#### Study material

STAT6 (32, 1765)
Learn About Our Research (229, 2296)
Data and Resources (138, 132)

########
#### Study material

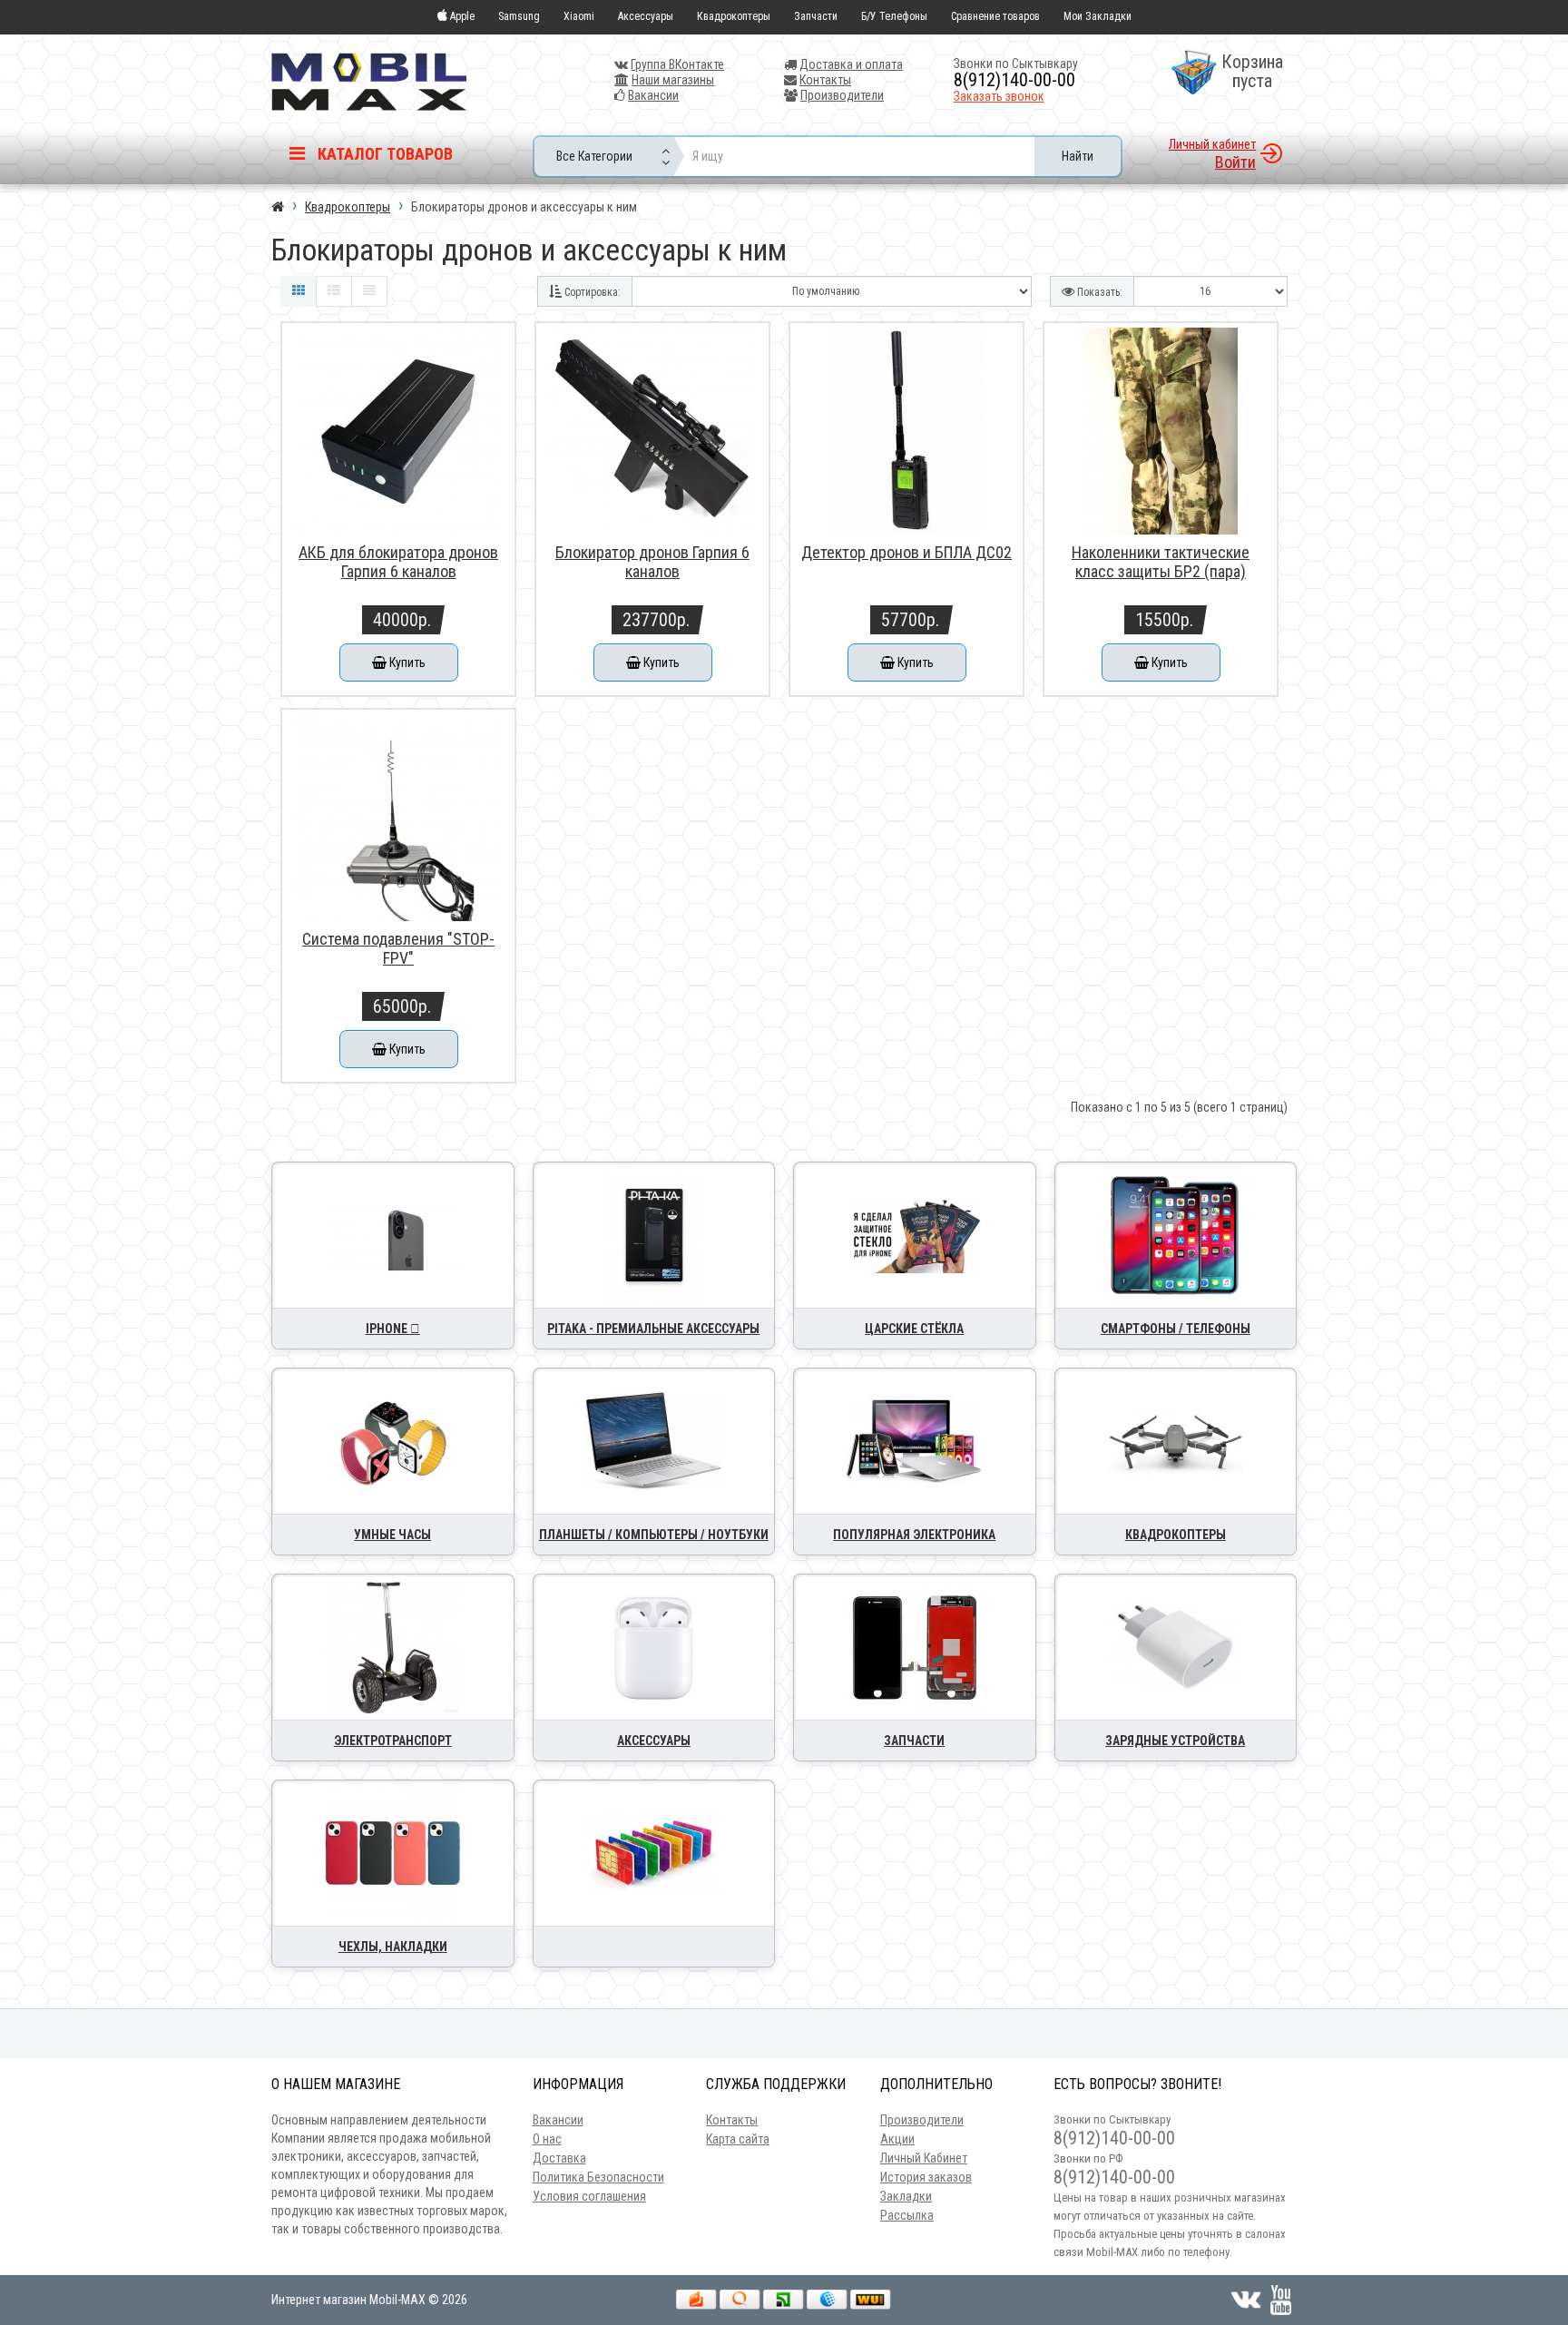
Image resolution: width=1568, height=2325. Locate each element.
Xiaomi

########

Prompt
Could you return exactly the lines above from the line with "STAT6 (32, 1765)" to the line with "Data and Resources (138, 132)", both included, and nothing else?

Exercise answer
STAT6 (32, 1765)
Learn About Our Research (229, 2296)
Data and Resources (138, 132)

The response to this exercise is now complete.